Partnership Organization Expenses
If you decide to conduct your business as a partnership, neither the partnership itself nor you as one of the partners would normally be able to deduct the expenses you paid to organize the partnership. However, your partnership can elect to treat these organizational costs as deferred expenses that can be amortized (deducted in equal amounts) over a period of 180 months, starting with the month in which the partnership begins business.
If you decide that your partnership should not make this election, the organizational costs must be added to the tax basis of your partnership interest. In that case, when your partnership interest is sold or the partnership itself is dissolved, the amounts paid for the organizational expenses will reduce the amount of your capital gain or loss.

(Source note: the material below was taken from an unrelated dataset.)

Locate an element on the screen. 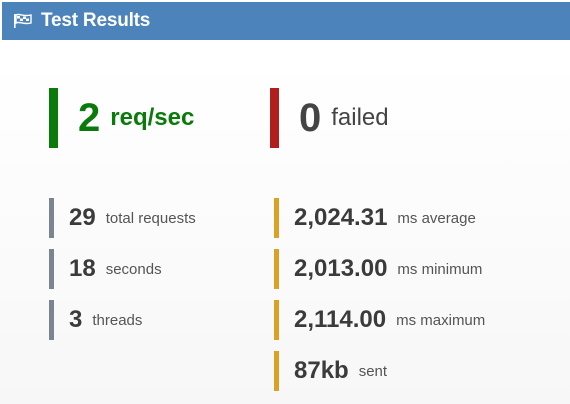  failed-indicator-bar is located at coordinates (274, 118).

In addition, taxpayers may now elect to deduct up to $5,000 of their startup expenses for the tax year in which their trade or business begins, with the remainder amortized over 180 months.
Requirements. To qualify for the amortization election, an expense must satisfy these three conditions:
- It must be related to the creation of the partnership itself, rather than to the startup of the business operations (although start-up costs can be separately amortized).

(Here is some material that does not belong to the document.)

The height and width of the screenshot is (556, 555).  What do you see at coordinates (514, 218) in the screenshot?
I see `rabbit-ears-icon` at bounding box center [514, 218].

- It must be chargeable to the capital account.
- If the expense is related to the creation of a partnership having a limited life, it must be of a character that would benefit the partnership over its entire life.
Examples of organizational costs that can be amortized include:
- legal and accounting fees for services related to the organization of the partnership, such as negotiation and preparation of the partnership agreement and
- filing fees
Examples of costs that can't be amortized (and instead must be included in the basis of the partnership interest) include:
- expenses for acquiring assets for a partnership, or for transferring assets to it
- expenses connected with the admission or removal of partners (other than at the time the partnership is first organized)
- expenses relating to a contract involving the operation of the partnership business
- expenses incurred to promote the sale of partnership interests (sometimes referred to as syndication costs).